Underwater Cities est un jeu de Vladimir Suchy (Pulsar, Last Will, etc) qui a spécialement monté sa petite boîte d'édition, Delicious Games, afin de pouvoir sortir ce jeu et je l'en remercie.

Pourtant, à l'instar de Pulsar, il ne partait pas gagnant. Oui, le thème me parlait et la mécanique semblait fort sympathique mais à nouveau, il était desservi par un matériel que je trouvais médiocre et personnellement, c'est une chose importante. Donc voilà, déçu, j'ai fait l'impasse.

Bien des mois plus tard, Underwater Cities gagne le Diamant D'Or ; je change d'avis et je me procure (difficilement) une boîte pour me prendre une belle et puissante claque.

De quoi ça parle

La Terre est surpeuplée et Mars n'est pas toujours pas habitable, il ne reste qu'un seul endroit : le fond des océans. Nous allons donc nous affronter pour construire la meilleure métropole sous-marine.
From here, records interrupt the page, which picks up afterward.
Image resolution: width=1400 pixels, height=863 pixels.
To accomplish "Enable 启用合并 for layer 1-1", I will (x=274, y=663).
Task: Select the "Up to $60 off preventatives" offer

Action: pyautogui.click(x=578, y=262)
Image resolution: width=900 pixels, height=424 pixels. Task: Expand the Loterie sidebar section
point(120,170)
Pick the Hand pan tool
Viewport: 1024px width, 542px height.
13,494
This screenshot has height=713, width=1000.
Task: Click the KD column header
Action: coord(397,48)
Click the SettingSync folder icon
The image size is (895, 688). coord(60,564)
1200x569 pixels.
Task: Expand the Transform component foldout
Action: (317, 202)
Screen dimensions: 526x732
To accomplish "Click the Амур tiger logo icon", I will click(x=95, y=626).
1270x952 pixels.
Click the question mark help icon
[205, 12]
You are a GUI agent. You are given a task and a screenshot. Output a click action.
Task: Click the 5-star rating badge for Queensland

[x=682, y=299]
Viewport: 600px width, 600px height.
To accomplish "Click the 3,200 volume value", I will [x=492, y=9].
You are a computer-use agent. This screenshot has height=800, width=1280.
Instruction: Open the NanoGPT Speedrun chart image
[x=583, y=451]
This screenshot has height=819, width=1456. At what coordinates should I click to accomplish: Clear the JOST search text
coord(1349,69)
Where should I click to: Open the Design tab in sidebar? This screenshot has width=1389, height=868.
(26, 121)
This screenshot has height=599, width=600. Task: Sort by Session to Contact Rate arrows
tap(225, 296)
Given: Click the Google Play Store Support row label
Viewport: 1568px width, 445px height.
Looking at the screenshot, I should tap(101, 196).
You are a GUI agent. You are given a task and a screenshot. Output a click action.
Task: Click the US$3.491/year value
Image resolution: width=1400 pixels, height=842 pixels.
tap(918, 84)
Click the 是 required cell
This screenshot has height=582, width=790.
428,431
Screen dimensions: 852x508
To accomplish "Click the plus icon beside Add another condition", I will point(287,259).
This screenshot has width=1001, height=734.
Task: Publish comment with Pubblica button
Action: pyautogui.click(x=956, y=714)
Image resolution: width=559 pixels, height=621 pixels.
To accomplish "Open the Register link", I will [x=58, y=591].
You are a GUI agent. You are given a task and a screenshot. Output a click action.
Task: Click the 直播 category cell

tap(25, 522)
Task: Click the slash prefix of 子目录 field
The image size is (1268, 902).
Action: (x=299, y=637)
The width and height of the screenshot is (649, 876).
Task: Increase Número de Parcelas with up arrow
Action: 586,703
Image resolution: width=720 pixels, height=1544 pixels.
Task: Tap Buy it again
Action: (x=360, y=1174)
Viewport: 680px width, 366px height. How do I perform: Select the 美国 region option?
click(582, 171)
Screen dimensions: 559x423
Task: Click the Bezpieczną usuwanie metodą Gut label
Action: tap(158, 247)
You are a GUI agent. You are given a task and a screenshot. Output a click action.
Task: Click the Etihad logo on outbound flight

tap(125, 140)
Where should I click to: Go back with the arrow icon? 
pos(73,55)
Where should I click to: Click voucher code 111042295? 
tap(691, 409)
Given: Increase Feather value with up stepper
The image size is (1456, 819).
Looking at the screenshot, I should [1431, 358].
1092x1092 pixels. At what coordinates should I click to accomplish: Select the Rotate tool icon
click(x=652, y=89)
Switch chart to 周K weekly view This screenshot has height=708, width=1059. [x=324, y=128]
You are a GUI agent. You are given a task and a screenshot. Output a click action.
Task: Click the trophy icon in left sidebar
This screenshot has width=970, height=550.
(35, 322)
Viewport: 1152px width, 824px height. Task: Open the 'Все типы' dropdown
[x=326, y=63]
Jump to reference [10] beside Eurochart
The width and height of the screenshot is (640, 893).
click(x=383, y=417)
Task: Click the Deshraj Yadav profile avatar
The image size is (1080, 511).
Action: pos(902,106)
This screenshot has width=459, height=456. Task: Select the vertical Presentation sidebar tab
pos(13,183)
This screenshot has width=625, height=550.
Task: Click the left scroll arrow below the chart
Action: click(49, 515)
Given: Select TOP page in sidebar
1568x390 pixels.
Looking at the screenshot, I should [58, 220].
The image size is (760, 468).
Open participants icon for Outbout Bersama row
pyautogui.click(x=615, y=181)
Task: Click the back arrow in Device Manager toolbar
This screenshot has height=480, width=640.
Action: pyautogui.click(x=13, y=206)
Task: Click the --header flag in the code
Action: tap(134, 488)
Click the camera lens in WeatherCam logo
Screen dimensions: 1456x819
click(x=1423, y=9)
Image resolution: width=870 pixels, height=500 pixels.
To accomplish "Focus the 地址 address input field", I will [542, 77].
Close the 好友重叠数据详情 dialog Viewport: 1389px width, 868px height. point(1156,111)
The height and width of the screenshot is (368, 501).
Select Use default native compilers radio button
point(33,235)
Les fermes et les usines de désalinisation nous fourniront nourriture et eau pendant que les laboratoires nous donneront accès à des moyens pour faire évoluer notre écosystème. A partir d'une simple cité, nous devrons nous étendre afin de créer la métropole la plus efficace possible.

Le jeu

Le jeu est composé de 3 âges, eux-mêmes décomposés en manches (4 pour le premier âge puis 3 et 3). A la fin de chaque âge, nous aurons une phase de production qui nous permettra d'entamer plus sereinement l'âge suivant. A la fin des 3 âges, le joueur possédant le plus de points de victoire gagnera la partie.

Mise en place

Pas grand chose à faire : on place des objectifs visibles pour tous, on détermine un premier joueur, on distribue quelques ressources, on reçoit un plateau personnel, etc.


Ensuite, chaque joueur recevra 6 cartes de l'âge 1 et devra en conserver 3.

Tour de jeu

Le tour de jeu consistera simplement à jouer une carte en combinaison avec l'un des emplacements du plateau de jeu qu'il bloquera à l'aide d'une de ses 3 plaquettes. Il réalisera ses actions puis à la fin de son tour, il piochera une carte pour retrouver sa main de 3 cartes (ou il en défaussera si il en possède plus).

Quand tous les joueurs ont joué leurs 3 plaquettes, c'est la fin de la manche où on détermine le nouvel ordre du tour et où on récupère les plaquettes.

Le twist et la mécanique principale du jeu vient au moment où on joue sa carte. Il y en a de 3 couleurs : vertes, jaunes et rouges que l'on retrouve également sur le plateau. Dès lors, deux cas de figure se présente :

1) La couleur de la carte jouée ne correspond pas à l'action choisie sur le plateau : le joueur défausse simplement sa carte et il réalise l'action choisie du plateau.

2) La couleur de la carte jouée correspond à l'action choisir sur le plateau : BANCO, vous avez le droit de réaliser l'action de la carte ET celle du plateau.

Vous l'aurez compris, pour être efficace, il faudra faire correspondre un maximum les couleurs de ses cartes avec celles du plateau.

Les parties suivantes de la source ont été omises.